If Nucleus plugins come with additional files, they are normally placed in a /nucleus/plugins/pluginname-in-lowercase/ directory. You didn’t do that with this file, or did you? Is this because you intend it to be available for more plugins?
Anywayz, it looks very nice. I’m going to try it out today!
I see. You intend it to be available for more plugins. ;)
Roel: You’re right. it provides classes that are used by all three plugins. For now it’s just a regular .php file that must be placed in the same directory, but I am planning on making it a completely seperate plugin that must be installed if you want to use any of the other three. This also has another advantage that global settings for each of the three plugins, such as cache settings only have to be configured once.
Can you install multiple instances of <%RSSAtomAggregator%> in the skin, with differing feeds?

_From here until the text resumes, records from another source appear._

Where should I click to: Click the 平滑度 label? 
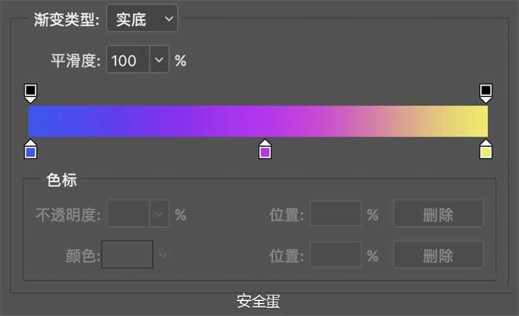click(x=76, y=60)
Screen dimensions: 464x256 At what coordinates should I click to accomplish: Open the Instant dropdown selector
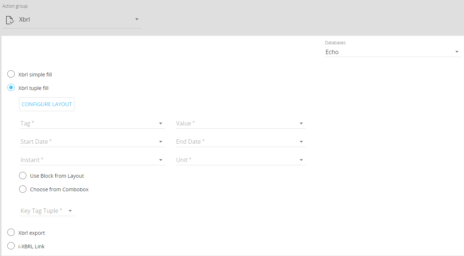pos(92,160)
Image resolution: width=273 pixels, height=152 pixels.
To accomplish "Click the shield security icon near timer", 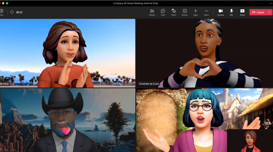I will pyautogui.click(x=12, y=12).
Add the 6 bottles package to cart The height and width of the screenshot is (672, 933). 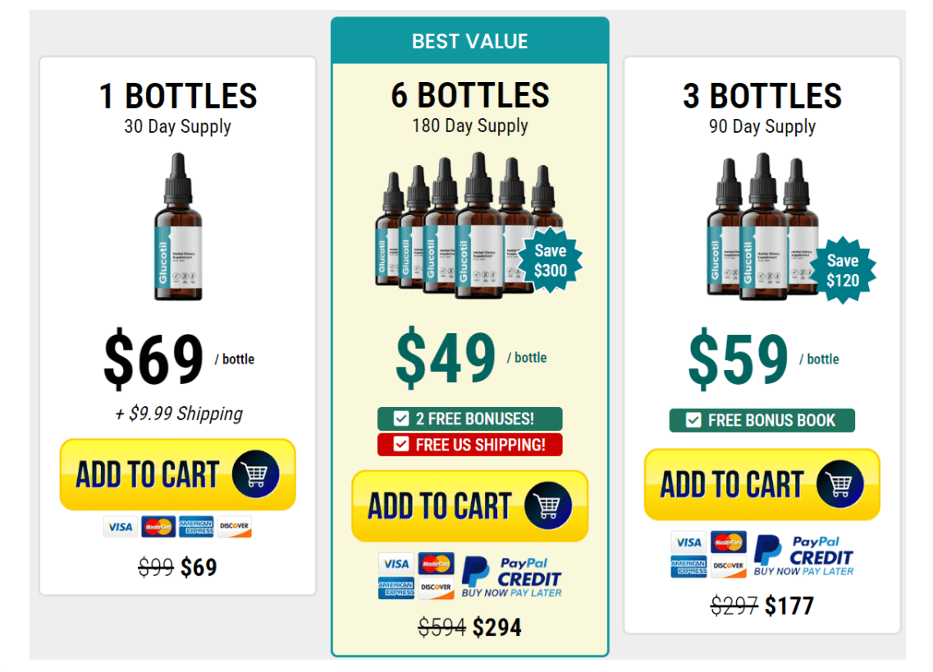pos(469,506)
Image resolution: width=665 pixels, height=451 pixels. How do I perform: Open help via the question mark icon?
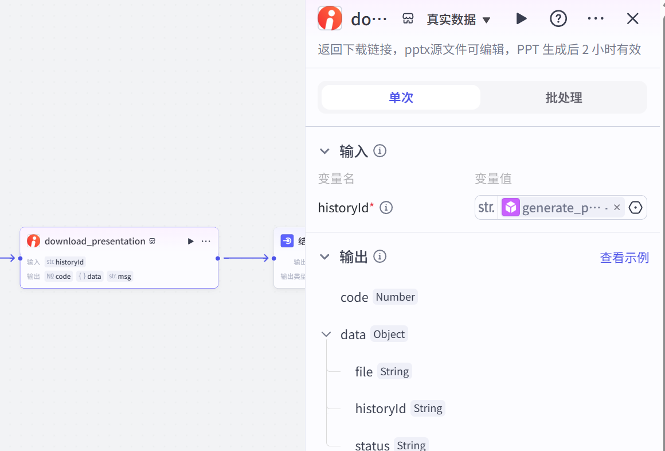click(x=558, y=19)
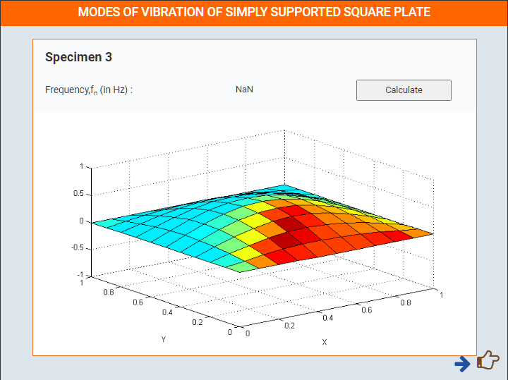Image resolution: width=508 pixels, height=380 pixels.
Task: Click the dark red peak cell of surface plot
Action: coord(289,223)

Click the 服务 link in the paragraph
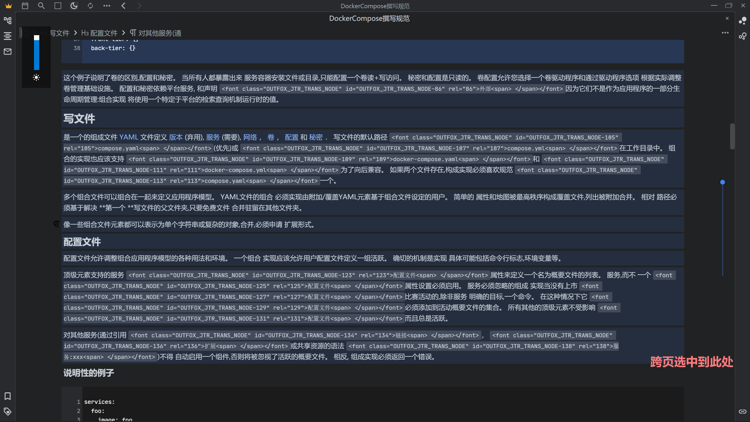[x=213, y=137]
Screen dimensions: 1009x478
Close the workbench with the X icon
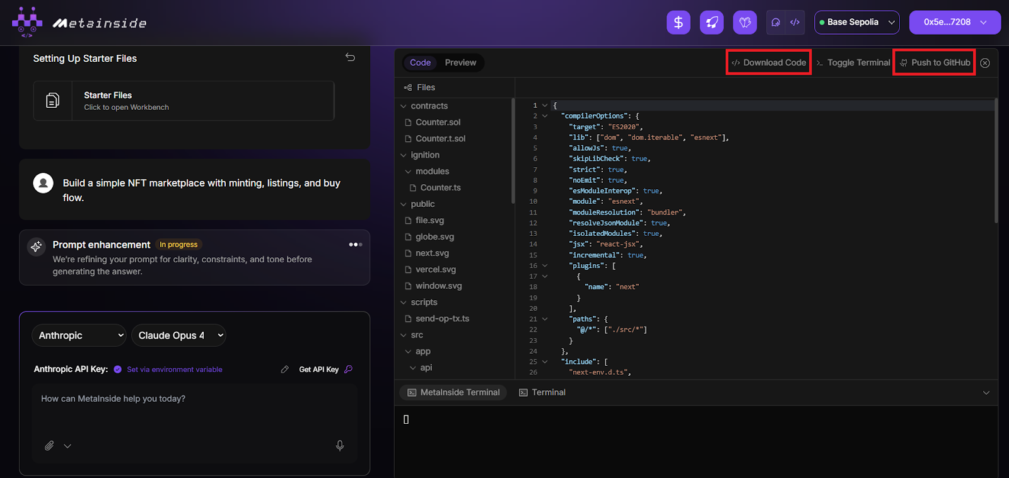985,63
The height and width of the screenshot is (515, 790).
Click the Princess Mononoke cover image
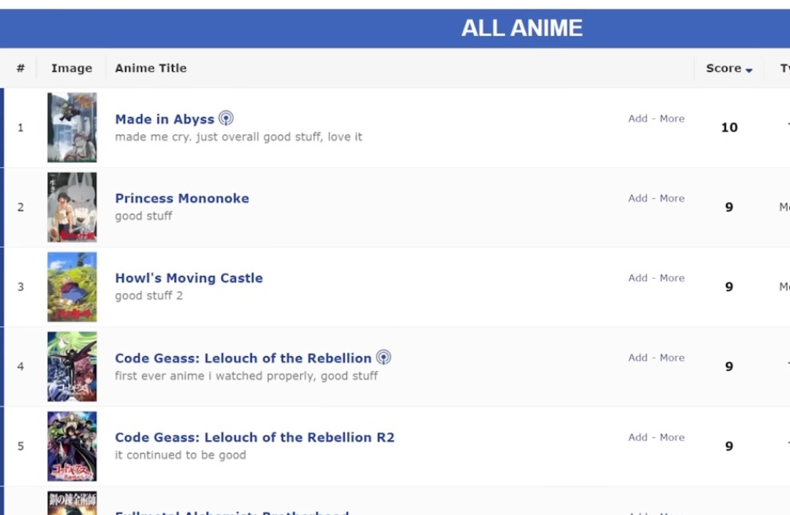[x=72, y=206]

upandrunning: no, not yet… I probably will make this a feature in the next version, but it will only work with OPML files. Just create OPML files for every instance you want to use and use the file as an parameter to the plugin call.
How soon will this feature be available? I’d really like to be able to incorporate more than one set of aggregated feeds into my website.
When I write <$description%> into de item box, nucleus shows me the title value but not a description value that appear in RSS-2 file.
Is it normally?
Can I show the description item?
Thanks
Is there some parameter somewhere that sets 10 feeds as the limit? Can that be adjusted to be more?